Please recast the records below as a Markdown table with the columns "Row" and "Line," numbering each line and skipping blank ones. Omit the pictures from the table.
[start Listing]
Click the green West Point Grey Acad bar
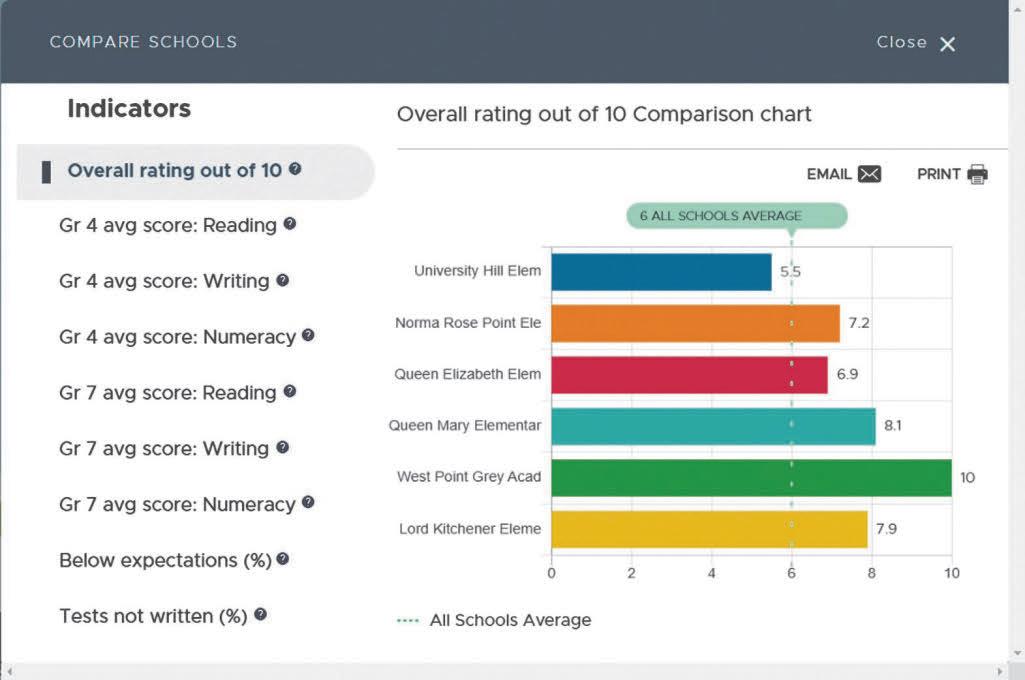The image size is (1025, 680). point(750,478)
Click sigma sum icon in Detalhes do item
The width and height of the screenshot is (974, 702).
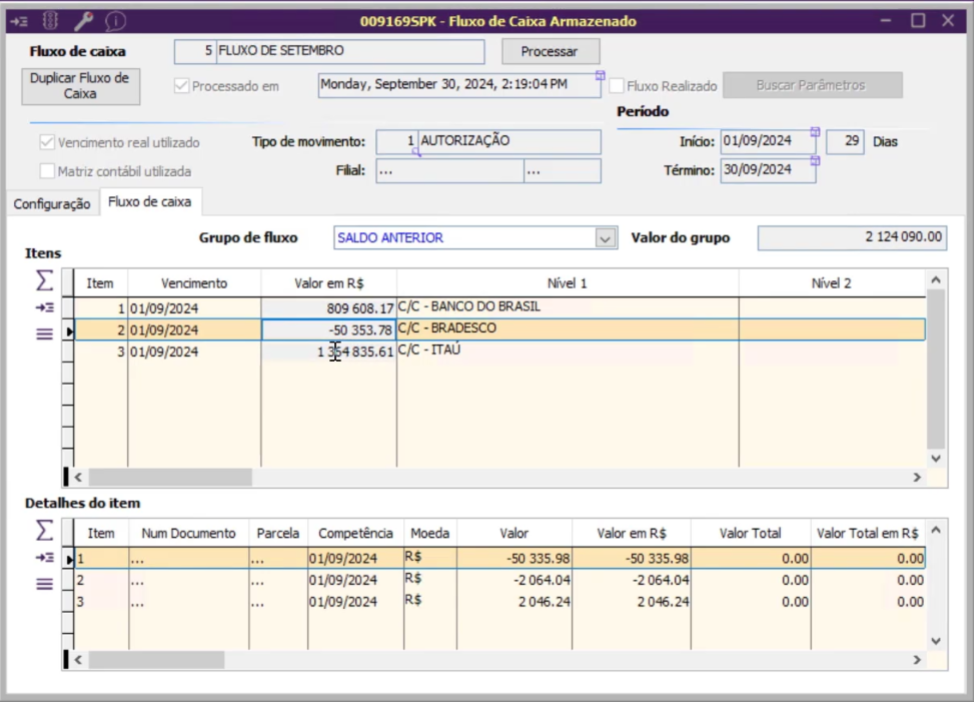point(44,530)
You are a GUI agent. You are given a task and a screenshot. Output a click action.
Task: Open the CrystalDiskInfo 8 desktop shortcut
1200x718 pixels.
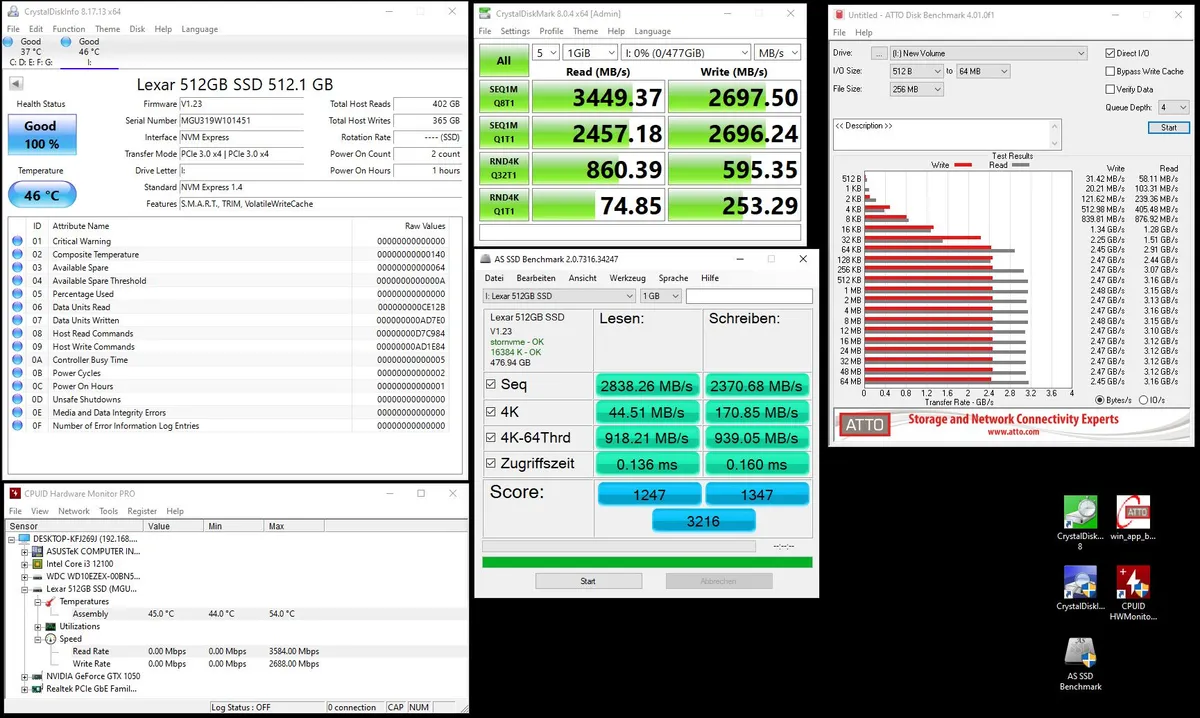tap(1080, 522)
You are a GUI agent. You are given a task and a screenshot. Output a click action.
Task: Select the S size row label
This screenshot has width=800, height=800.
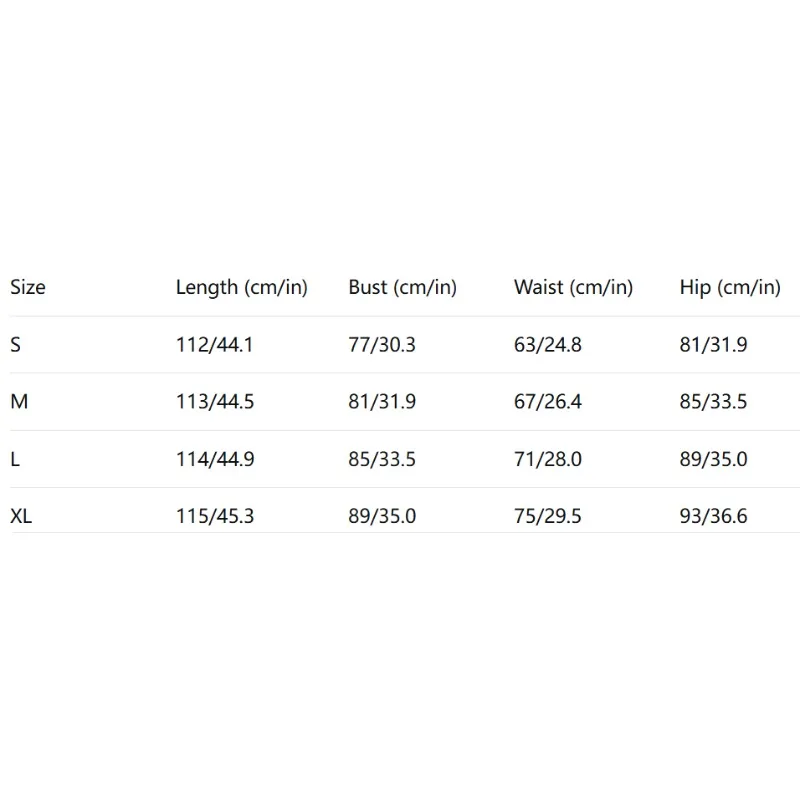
[end Listing]
## Finished exercise
| Row | Line |
|---|---|
| 1 | Click the green West Point Grey Acad bar |
| 2 | The image size is (1025, 680). point(750,478) |
| 3 | Click sigma sum icon in Detalhes do item |
| 4 | The width and height of the screenshot is (974, 702). |
| 5 | point(44,530) |
| 6 | You are a GUI agent. You are given a task and a screenshot. Output a click action. |
| 7 | Task: Open the CrystalDiskInfo 8 desktop shortcut |
| 8 | 1200x718 pixels. |
| 9 | tap(1080, 522) |
| 10 | You are a GUI agent. You are given a task and a screenshot. Output a click action. |
| 11 | Task: Select the S size row label |
| 12 | This screenshot has width=800, height=800. |